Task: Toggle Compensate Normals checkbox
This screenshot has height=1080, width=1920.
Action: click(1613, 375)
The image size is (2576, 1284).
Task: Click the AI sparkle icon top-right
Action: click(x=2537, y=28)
== == ==
**Problem details**
Format every line of the data above as a JSON list of strings, one string per line, and omit any blank lines.

**Task solution**
[
  "Task: Toggle Compensate Normals checkbox",
  "This screenshot has height=1080, width=1920.",
  "Action: click(1613, 375)",
  "The image size is (2576, 1284).",
  "Task: Click the AI sparkle icon top-right",
  "Action: click(x=2537, y=28)"
]